To copy the files in a specific google storage bucket valid credentials must be used. The required parameter -gkey (--gcp_credentials) allows the specification of Google storage JSON credential. Eg.
python platform-input-support.py -gkey /path/open-targets-gac.json -gb bucket/object_path
or
python platform-input-support.py
--gcp_credentials /path/open-targets-gac.json
--gcp_bucket ot-snapshots/es5-sufentanil/tmp
python platform-input-support.py
--gcp_credentials /path/open-targets-gac.json
--gcp_bucket ot-snapshots/es5-sufentanil/tmp
or
python platform-input-support.py
--gcp_credentials /path/open-targets-gac.json
--gcp_bucket ot-snapshots/es5-sufentanil/tmp
-steps annotations evidence
-exclude drug
or
python platform-input-support.py
-gkey /path/open-targets-gac.json
-gb bucket/object_path -steps drug
--log-level DEBUG > log.txt
The zip files generated might be corrupted. The follow command checks if the files are correct. sh check_corrupted_files.sh
Create a linux VM server and run the following commands
sudo apt update
sudo apt install git
sudo apt-get install bzip2 wget
wget https://repo.anaconda.com/archive/Anaconda3-2020.07-Linux-x86_64.sh
bash Anaconda3-2020.07-Linux-x86_64.sh
source ~/.bashrc
mkdir gitRepo
cd gitRepo
git clone https://github.com/opentargets/platform-input-support.git
cd platform-input-support
curl -sSL https://install.python-poetry.org | python3 -
poetry install --no-root
poetry run python3 platform-input-support.py -l
Use nohup to avoid that the process hang up.
Eg.
nohup poetry run python3 platform-input-support.py
-gkey /path/open-targets-gac.json
-gb bucket/object_path -steps drug
--log-level DEBUG > log.txt &
The program is broken into steps such as drug
, interactions
, etc. Each step can be configured as necessary in the
config file and run using command line arguments.
The EFO step is used to gather the raw data for the platform ETL.
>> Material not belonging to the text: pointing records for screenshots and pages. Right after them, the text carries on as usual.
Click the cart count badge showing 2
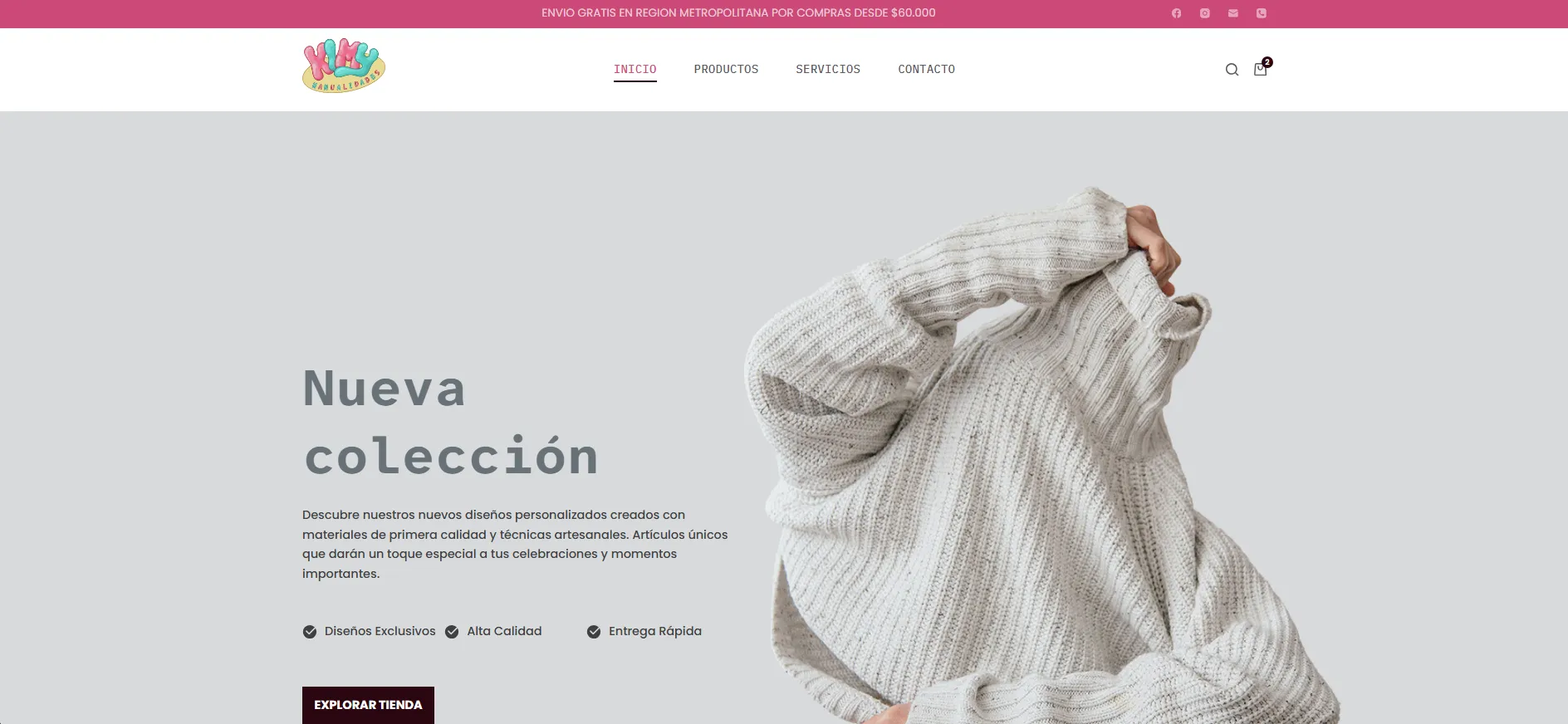click(x=1267, y=62)
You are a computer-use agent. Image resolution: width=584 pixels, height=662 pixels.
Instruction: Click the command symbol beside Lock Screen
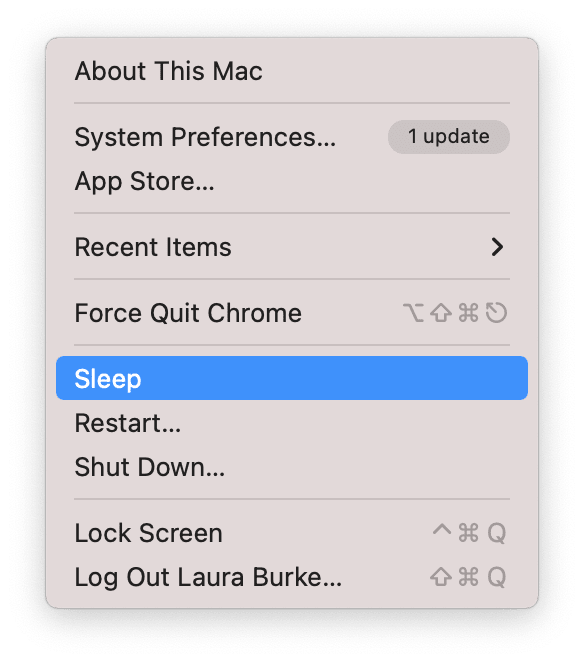[x=468, y=533]
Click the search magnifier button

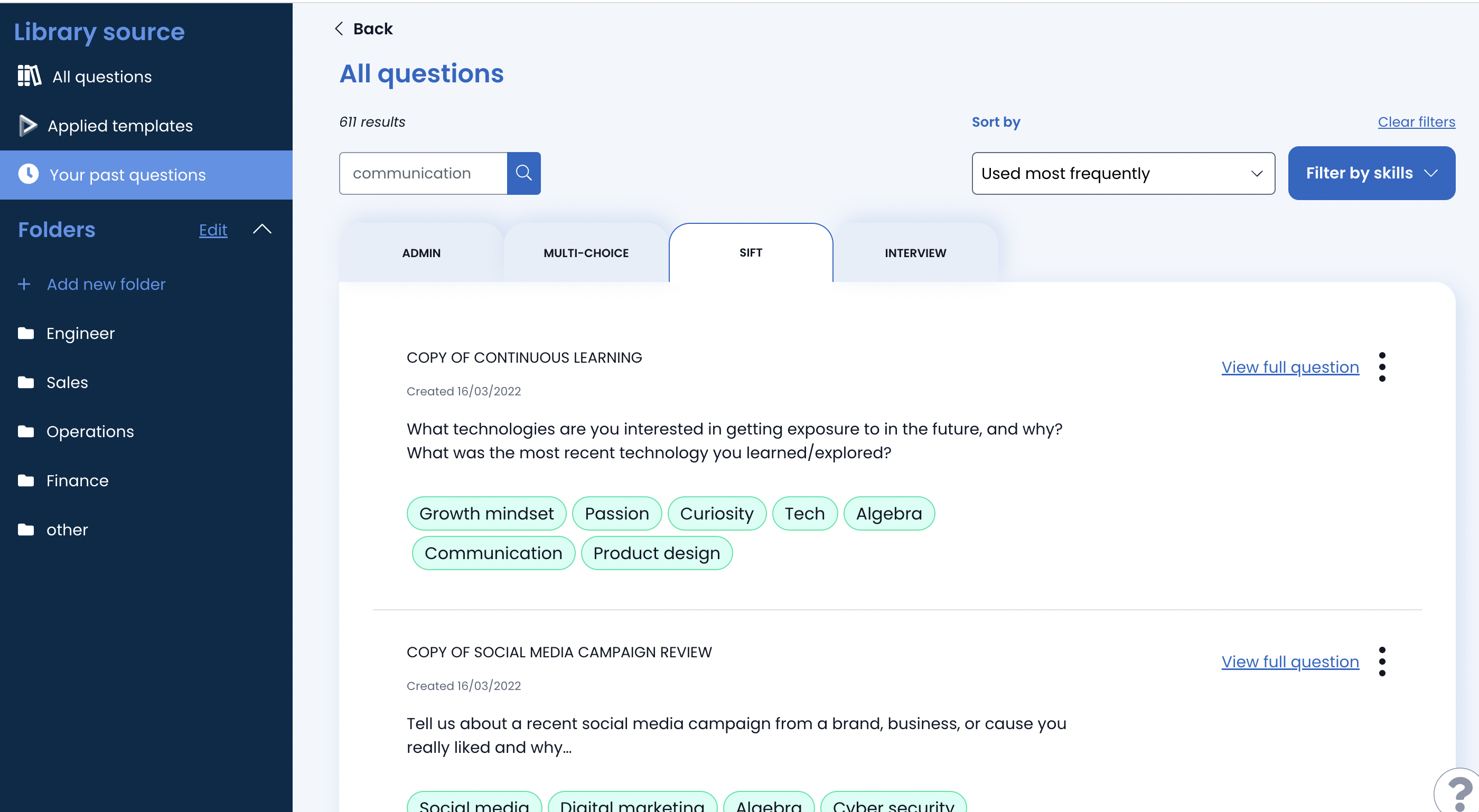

The scope of EFO is to support the annotation, analysis and visualization of data handled by the core ontology for Open Targets.
This step downloads and manipulates the input files and it generates the following output:
- ontology-efo-v3.xx.yy.jsonl : list of EFO terms
- ontology-mondo.jsonl : list of MONDO terms
- ontology-hpo.jsonl : list of HPO terms
- hpo-phenotypes-yyyy-mm-dd.jsonl : mapping between CrossReference databaseId
The Drug step is used to gather the raw data for the platform ETL.
ChEMBL have made an Elasticsearch instance available for querying. To keep data volumes and running times down specify the index and fields which are required in the config file.
This step is used to download raw json data from the ENSEMBL ftp server for
specified species. These inputs are then processed with jq
to extract the id and name fields which are required by the
ETL. The downloaded json files approach 30GB in size, and we only extract ~10MB from them. It is worth considering if we
want to retain these files long-term.
This step is used to download data from the internal OT resources and proteinatlas information. The tissue translation map requires some manipulations due the weird JSON format. All the files generated are required by the ETL.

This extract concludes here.